====== DOCUMENT SEGMENT ======
I was thinking 10 to 15 lbs of hay a day total so x 30 days would be 300 to 450 lbs a month so 8 to 10 bales a month, until you have your pasture back.   My husband and I lived in North Carolina for 3 years, Is it possible for you to have pasture most of the winter? You may need another 10 bales.  Just a guess on my part. So maybe 30 bales. 

Her in the Valley in VA, we may have no pasture from beginning of December to  mid or late March, So I figure I need to feed hay for a minimum of 4 months, normally I feed some hay also in NOvember and some hay in April. That is not taking into account any possible dry weather in the summer.


----------



## marlowmanor (Sep 5, 2012)

20kidsonhill said:
			
		

> I was thinking 10 to 15 lbs of hay a day total so x 30 days would be 300 to 450 lbs a month so 8 to 10 bales a month, until you have your pasture back.   My husband and I lived in North Carolina for 3 years, Is it possible for you to have pasture most of the winter? You may need another 10 bales.  Just a guess on my part. So maybe 30 bales.
> 
> Her in the Valley in VA, we may have no pasture from beginning of December to  mid or late March, So I figure I need to feed hay for a minimum of 4 months, normally I feed some hay also in NOvember and some hay in April. That is not taking into account any possible dry weather in the summer.


We don't really have pasture in the first place. They are basically dry lotted right now. We do cut browse for them right now and we do grain them and they have hay available. We do have half a round bale still too for hay. I would think that would equal out the extra we may need. If I can find extra storage I may be able to get DH to buy a couple extra bales of hay later.


----------



## chubbydog811 (Sep 6, 2012)
====== RECORDS ======
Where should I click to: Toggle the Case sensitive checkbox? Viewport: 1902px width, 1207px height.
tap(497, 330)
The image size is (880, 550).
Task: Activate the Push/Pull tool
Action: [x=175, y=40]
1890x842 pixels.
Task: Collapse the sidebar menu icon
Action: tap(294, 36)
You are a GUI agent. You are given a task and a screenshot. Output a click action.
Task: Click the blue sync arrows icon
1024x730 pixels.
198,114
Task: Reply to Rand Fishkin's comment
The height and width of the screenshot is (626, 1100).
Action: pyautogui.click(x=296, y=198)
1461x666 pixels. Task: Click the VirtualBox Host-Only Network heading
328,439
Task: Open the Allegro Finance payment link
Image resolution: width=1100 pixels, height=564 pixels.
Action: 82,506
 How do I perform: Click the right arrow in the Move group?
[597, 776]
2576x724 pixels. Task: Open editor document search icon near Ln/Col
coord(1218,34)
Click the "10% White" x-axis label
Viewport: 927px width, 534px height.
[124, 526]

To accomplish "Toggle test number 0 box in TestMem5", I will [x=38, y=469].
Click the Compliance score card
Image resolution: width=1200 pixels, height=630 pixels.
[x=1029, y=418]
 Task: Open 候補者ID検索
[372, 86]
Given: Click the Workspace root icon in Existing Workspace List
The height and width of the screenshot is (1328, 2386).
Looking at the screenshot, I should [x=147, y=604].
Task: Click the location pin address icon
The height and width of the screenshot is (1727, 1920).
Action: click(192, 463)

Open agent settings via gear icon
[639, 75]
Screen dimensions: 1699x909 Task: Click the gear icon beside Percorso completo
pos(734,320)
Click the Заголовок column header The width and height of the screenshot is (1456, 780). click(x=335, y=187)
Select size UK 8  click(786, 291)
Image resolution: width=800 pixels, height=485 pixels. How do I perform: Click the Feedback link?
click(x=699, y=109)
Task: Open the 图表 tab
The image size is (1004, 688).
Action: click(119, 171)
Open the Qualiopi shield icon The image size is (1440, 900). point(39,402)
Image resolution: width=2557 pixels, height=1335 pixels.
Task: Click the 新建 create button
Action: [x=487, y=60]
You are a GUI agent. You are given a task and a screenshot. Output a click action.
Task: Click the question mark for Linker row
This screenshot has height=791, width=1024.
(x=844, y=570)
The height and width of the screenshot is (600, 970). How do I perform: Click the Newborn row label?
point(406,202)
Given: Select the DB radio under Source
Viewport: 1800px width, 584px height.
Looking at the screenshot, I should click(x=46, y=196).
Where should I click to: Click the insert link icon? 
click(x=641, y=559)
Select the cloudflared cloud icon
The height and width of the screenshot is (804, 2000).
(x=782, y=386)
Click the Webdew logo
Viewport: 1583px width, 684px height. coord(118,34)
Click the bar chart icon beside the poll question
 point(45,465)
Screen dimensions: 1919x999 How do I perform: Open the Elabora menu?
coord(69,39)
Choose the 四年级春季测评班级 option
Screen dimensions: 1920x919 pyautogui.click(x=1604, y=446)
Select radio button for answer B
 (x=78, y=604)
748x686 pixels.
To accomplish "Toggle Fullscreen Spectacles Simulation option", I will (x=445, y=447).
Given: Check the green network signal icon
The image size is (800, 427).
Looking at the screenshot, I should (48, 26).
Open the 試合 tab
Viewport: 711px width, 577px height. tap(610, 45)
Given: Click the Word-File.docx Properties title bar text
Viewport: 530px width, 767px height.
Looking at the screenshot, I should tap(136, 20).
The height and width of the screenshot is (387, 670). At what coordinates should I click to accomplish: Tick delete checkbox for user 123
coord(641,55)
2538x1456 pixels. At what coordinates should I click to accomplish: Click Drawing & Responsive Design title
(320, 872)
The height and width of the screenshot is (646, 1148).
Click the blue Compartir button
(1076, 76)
======
▶ [CHALLENGE] According to the forum thread, from when to when may there be no pasture in the Valley in VA?

▶ [ANSWER TO THE EXERCISE] From the beginning of December to mid or late March.